What I struggle with now is the suffering of others that has nothing to do with Lizzy. I can watch, hear, and feel the suffering of another without experiencing it myself or letting my own grief touch it. I can be present with the person in his or her suffering, make space for their suffering inside of myself, and still not be consumed by it. I do not know if this is because of the grounding I described above; perhaps, in some way, experiencing other’s grief over Lizzy gave me an island or a raft with which to navigate the oceanic swells of my own grief. Or perhaps my ability to feel pain for something less than the death of a child has simply vanished.

Am I just selfish? Or a robot? Or covered by so much scar tissue that I can no longer feel sensation?
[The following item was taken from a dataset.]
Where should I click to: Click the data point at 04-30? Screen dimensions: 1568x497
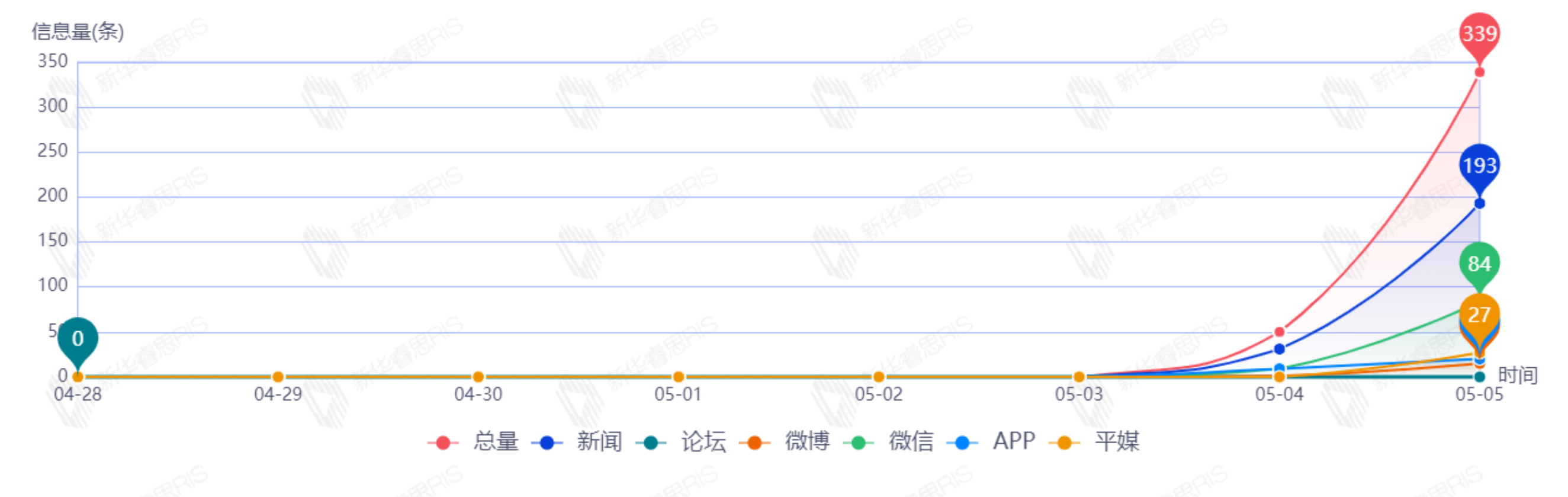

Why can some women have orgasmic births and others leave the hospital scarred and traumatized? They have tried to study the phenomenon of pain and the subjectivity of experience continues to sabotage their carefully designed studies. Brain science has proven that human beings are born only with the reptilian brain intact, controlling survival instincts, and that the mammalian or emotional brain takes nearly all of the first five years of life to develop. The implications of this are far-reaching, especially considering our culture’s tendency to require adult behavior from young children. The frontal lobe, or the human brain that is capable of complex reasoning and critical thinking, develops very slowly throughout childhood and adolescence and even into early adulthood. These days, neurologists are telling us that the act of parenting is literally the act of creating the proper environment for certain neurological pathways to form.

Part of parenting, they tell us, is a sitting with, a being present for, a suffering-with your child when his or her panic/grief trigger has overhauled his or her limbic system and the child has lost control. You may be able to reason that the loss of a favorite toy is not a life-threatening situation. Your child, however, has not yet formed this neurological pathway. It is your job to sit with, listen to, and be present with your child in his or her pain while that pathway forms. You cannot force it to form, nor can you be frustrated with the child for how long it takes to form. Rather, you must create an optimal environment for it to form. In those moments, it’s not actually about you or what you were in the middle of doing or how much time it’s taking. It’s about your child’s grief and your child’s pain, which is profoundly real and devastating to him or her, no matter how little you can empathize with it.

I suspect my current problem with empathy lies in this impatience. I can see or feel another’s pain and think, “You don’t understand pain until you’ve lost a child,” but thinking or feeling this does not make the other’s pain less real, the other less present, or myself less necessary to the other. I think that if I can agree that Cecilia’s rage and frustration when she falls down while trying to walk is deeply real to her, then I must logically agree that an adult’s pain over a lost opportunity, a broken relationship, or a physical illness is, by extension, deeply real to him or her.

Maybe this is a trap to which we, as the parents of dead children, can too easily fall prey. Maybe there is a shiftless and sneaking kind of arrogance to our grief, as though it is deeper, darker, and matters more than anyone else’s. Maybe the pain of another is just as real and just as terrible as my pain, even if that person hasn’t lost a child. Maybe all that is required of me is to be present and to suffer with that individual while he or she struggles to form those pathways. Maybe suffering-with is the real activity of love. And maybe I should pray to be more like St. Bernadette, who suffered without complaining and died knowing that the great mystery of healing, though it came through her, was not meant for her.